Abidjan, 23 jan 2026 (AIP)- La directrice générale de l’éducation internationale au Conseil des écoles catholiques du centre-est (CECCE) à Ottawa, Sandrine Ahouassou, a annoncé vendredi 23 janvier 2026, à Abidjan, le démarrage dès la rentrée scolaire 2025-2026 de septembre, en Côte d’Ivoire, d’un projet pilote de classes physiques virtuelles.
Selon Mme Ahouassou, les classes physiques virtuelles, appelées AAV, reposent sur un dispositif d’enseignement en ligne structuré et dispensé à travers l’Académie d’apprentissage virtuel du Conseil. il s’agit pour son institution basée au canada, de permettre aux élèves ivoiriens d’avoir accès directement à une éducation canadienne de classe mondiale, tant en enseignement général que technique et/ou la formation professionnelle, sans quitter leur pays.

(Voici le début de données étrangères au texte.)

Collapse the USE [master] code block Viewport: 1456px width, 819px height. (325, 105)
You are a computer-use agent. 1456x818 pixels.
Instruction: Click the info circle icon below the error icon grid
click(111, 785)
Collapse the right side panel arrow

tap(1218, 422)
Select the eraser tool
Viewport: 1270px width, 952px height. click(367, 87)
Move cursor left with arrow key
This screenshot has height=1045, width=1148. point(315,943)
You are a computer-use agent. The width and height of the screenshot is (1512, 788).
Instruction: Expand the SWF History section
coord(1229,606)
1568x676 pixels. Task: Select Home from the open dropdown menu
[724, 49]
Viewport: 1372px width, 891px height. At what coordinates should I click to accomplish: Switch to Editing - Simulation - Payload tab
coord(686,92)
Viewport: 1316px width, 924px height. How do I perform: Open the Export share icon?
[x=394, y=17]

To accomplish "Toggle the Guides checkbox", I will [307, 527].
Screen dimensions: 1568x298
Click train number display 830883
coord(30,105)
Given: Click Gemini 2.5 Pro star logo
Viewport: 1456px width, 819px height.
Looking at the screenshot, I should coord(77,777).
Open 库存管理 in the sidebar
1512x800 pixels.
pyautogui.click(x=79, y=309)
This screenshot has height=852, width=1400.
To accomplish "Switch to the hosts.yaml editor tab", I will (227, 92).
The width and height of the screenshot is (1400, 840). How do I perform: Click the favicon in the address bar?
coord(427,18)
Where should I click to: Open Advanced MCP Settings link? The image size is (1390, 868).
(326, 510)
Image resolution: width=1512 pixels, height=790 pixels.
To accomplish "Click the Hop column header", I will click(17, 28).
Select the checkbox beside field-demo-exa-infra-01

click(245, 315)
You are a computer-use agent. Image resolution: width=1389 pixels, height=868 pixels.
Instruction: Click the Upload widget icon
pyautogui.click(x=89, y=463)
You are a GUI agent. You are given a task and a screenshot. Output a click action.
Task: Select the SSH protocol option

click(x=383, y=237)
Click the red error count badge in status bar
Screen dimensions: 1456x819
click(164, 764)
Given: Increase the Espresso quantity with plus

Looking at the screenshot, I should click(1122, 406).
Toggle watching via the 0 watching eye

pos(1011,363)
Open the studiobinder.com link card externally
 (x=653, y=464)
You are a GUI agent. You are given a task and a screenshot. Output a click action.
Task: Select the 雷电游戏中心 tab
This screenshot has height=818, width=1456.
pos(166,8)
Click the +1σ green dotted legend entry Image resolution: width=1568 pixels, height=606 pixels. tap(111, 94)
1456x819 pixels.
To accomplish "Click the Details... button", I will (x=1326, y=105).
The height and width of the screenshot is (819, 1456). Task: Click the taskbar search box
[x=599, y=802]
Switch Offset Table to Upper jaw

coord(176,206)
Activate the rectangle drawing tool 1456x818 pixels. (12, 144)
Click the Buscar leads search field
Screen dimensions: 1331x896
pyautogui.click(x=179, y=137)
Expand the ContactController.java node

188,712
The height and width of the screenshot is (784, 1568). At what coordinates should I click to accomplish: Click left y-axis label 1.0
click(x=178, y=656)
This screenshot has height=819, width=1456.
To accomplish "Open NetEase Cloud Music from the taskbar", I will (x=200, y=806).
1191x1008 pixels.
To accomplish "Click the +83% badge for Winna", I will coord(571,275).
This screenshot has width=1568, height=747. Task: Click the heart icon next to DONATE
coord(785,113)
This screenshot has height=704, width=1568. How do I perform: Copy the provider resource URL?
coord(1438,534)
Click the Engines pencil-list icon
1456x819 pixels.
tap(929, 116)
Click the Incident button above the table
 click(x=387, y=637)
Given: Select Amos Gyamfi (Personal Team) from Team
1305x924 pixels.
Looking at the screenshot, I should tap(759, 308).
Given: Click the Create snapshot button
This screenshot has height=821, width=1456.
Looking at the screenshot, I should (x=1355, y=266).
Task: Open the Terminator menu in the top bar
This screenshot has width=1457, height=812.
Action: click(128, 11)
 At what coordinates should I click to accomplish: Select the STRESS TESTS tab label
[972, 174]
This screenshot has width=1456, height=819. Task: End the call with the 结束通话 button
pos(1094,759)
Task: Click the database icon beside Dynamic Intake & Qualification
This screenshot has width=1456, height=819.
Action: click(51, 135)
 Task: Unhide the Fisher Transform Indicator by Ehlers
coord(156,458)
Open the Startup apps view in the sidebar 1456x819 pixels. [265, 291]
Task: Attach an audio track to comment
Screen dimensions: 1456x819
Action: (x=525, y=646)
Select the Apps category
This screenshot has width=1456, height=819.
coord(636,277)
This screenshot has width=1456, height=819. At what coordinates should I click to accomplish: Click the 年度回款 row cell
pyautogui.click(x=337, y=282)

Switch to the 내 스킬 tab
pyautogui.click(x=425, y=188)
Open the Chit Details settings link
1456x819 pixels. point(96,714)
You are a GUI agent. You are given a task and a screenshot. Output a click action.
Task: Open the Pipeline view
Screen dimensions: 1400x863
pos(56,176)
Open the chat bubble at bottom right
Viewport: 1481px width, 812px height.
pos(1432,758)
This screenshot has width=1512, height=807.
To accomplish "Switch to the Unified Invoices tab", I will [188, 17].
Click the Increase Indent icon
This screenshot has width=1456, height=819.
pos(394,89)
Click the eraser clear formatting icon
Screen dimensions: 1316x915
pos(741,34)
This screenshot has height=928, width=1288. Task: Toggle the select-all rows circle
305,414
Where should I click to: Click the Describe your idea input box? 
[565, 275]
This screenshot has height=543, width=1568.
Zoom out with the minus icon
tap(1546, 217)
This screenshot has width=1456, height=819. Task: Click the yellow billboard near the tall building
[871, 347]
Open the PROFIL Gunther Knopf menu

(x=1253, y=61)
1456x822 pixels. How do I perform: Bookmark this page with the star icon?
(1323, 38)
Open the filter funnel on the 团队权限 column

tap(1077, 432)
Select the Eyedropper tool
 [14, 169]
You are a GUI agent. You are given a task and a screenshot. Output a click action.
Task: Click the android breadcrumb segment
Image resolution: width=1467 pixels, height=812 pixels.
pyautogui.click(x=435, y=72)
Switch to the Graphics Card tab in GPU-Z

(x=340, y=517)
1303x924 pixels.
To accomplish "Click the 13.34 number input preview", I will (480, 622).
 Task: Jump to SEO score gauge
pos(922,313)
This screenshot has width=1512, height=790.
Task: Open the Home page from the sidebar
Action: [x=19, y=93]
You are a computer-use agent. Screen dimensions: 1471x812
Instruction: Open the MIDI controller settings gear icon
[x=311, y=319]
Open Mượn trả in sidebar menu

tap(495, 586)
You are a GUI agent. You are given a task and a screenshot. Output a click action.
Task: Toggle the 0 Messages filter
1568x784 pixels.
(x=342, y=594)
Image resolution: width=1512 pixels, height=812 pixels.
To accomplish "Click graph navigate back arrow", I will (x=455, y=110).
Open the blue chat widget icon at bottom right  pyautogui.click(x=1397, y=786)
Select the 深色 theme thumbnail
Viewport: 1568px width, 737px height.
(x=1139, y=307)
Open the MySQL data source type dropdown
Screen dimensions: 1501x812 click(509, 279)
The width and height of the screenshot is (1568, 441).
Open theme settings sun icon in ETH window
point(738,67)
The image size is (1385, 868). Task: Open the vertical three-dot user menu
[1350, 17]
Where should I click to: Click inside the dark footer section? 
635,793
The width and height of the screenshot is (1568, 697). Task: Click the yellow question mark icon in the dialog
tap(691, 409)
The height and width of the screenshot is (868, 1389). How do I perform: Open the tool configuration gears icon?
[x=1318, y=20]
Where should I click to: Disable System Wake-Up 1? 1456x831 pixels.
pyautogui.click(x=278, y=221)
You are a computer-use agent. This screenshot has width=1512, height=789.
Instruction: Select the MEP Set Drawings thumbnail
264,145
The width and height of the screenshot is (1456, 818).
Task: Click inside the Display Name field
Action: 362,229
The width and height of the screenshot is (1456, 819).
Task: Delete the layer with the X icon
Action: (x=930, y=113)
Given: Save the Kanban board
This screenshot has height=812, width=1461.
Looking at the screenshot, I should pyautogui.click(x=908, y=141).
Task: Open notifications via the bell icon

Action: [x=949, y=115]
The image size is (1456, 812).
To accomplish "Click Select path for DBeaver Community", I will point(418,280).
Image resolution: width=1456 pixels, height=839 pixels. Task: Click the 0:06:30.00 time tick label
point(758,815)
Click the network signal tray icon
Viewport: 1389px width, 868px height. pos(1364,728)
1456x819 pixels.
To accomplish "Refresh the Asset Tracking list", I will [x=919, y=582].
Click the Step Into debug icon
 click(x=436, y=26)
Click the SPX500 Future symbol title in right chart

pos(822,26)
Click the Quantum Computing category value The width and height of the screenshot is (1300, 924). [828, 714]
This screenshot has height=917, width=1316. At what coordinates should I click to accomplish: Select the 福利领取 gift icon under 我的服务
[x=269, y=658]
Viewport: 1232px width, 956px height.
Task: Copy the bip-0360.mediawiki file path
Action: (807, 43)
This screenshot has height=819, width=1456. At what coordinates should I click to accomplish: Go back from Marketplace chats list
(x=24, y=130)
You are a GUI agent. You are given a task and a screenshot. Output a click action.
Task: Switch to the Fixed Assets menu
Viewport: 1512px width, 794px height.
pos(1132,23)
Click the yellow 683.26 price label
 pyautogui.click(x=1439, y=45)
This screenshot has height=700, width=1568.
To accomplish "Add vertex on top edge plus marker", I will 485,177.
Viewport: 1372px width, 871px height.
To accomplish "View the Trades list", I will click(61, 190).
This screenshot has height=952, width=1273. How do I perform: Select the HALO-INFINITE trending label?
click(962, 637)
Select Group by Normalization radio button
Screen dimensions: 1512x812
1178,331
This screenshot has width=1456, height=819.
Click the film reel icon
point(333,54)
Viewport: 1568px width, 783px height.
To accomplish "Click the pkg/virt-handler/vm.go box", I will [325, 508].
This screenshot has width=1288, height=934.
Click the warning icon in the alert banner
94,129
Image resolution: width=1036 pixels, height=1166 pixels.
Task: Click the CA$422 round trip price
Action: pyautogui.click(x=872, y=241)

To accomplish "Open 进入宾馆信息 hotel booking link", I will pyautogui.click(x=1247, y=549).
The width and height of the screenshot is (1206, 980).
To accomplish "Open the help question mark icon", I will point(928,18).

Elle a expliqué que le modèle vise également à répondre aux attentes de nombreux parents ivoiriens désireux d’offrir à leurs enfants un parcours scolaire international tout en favorisant leur enracinement local.
« C’est permettre aux parents qui souhaitent offrir une éducation canadienne à leurs enfants de le faire tout en leur laissant le temps d’acquérir davantage de maturité ici », a souligné la directrice générale, précisant que les élèves obtiendront à l’issue de leur parcours le même diplôme que leurs homologues canadiens.
Le baccalauréat canadien délivré à l’issue de cette formation ouvre, selon elle, de larges perspectives académiques.
« Que ce soit en présentiel ou en virtuel, l’élève reçoit le même diplôme, le même bac canadien que les élèves canadiens. Cela lui ouvre les portes des universités canadiennes et de nombreuses institutions à travers le monde », a-t-elle affirmé, ajoutant que cette expérience donne « une longueur d’avance » aux élèves en facilitant leur compréhension du système scolaire canadien.
“Notre ambition est d’ouvrir dans les prochaines années une école canadienne reconnue mondialement en Côte d’Ivoire qui dispose d’un vivier de talents. Il y a une demande de la population des écoles canadiennes
Sur le choix de la Côte d’Ivoire pour expérimenter ledit projet en Afrique, Sandrine Ahouassou a souligné que le pays occupe une place centrale dans cette stratégie d’expansion internationale. Il dispose d’un vivier de talents en plus de la forte demande de la population des écoles canadiennes.
« La Côte d’Ivoire est aujourd’hui un pôle de stabilité, de leadership francophone et de talent dans la sous-région. Elle représente pour nous un partenaire stratégique naturel pour bâtir une éducation inclusive de qualité », a-t-elle déclaré, rappelant l’existence d’une collaboration de longue date avec les autorités éducatives catholiques locales, notamment le Secrétariat exécutif national de l’éducation catholique (SENEC).
Cette coopération se traduit déjà par la présence de 100 élèves ivoiriens inscrits et qui suivent les cours soit en présentiel, soit en virtuel, dans l’une des 60 écoles du CECCE. Et pour l’expérience ivoirienne en gestation, tout se décidera après l’étude du dossier composé essentiellement des bulletins scolaires des trois dernières années, des élèves postulants par des conseillers pédagogiques.
« Il y a tout un travail de terrain qui se fait présentement avec nos partenaires locaux », a rassuré Sandrine Ahouassou.
Le Conseil des écoles catholiques du Centre-Est, fondé en 1998, est l’une des 84 institutions élues démocratiquement qui assurent le fonctionnement des écoles financées par le Gouvernement ontarien au Canada et l’une des 12 à le faire en français, rappelle-t-on.